Interviews with Kim Seung-chul

Interviewed May 20, 2024

As far as how the United States’ leadership can resolve the North Korean issue, I personally believe the United States has made several mistakes in terms of its strategic judgment on the Korean peninsula.

First, North Korea and China are very closely linked. The Chinese government wants to maintain the status quo. China wants the North Korean regime to exist as it does today. It does not want North Korea to change or to collapse.

China’s strategy towards North Korea has existed for a long time, even before China became a G-2 [Group of Two] country. If China did not want North Korea to develop nuclear weapons, North Korea would not have them.

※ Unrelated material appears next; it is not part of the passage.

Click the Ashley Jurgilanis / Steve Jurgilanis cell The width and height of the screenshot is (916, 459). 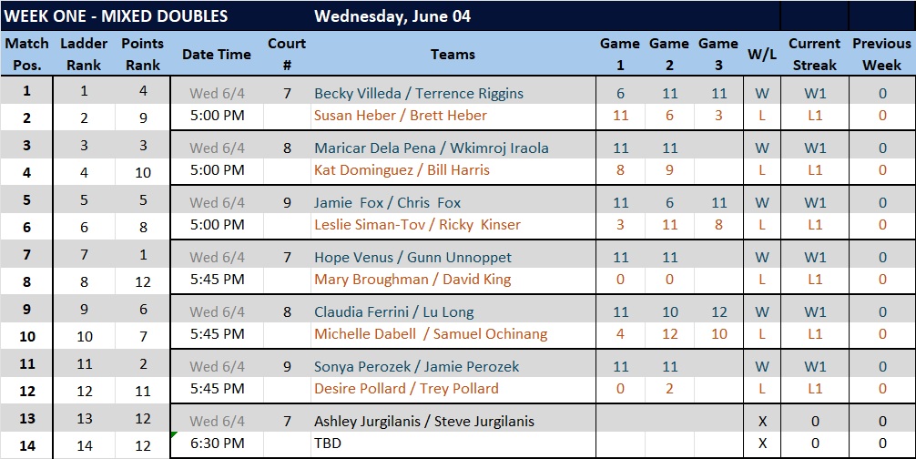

[The Group of Two or G2 was a concept proposed by economist Fred Bergsten and former National Security Advisor Zbigniew Brzezinski to describe the world’s two largest economies, the United States and China.]

In the 1990s, when North Korea was developing nuclear weapons, if China had closed supply channels for the materials needed to manufacture nuclear weapons, then North Korea wouldn’t have been able to build them..

In the [2000s], we held a series of Six Party Talks and I think these negotiations benefitted China diplomatically and politically more so than anyone else. I think it was the United States that bore the greatest costs out of these negotiations. The United States had a challenge in democratizing North Korea even before China became a G2 country.

[Launched in 2003, the Six Party Talks were aimed at ending North Korea´s nuclear program through negotiations involving China, the United States, North and South Korea, Japan, and Russia.]

I do want to emphasize that democratizing North Korea as quickly as possible is the way to tackle issues on the Korean peninsula and to keep China in check. If the United States wants to be involved in Asian matters seriously, then I think it must work towards democratizing North Korea.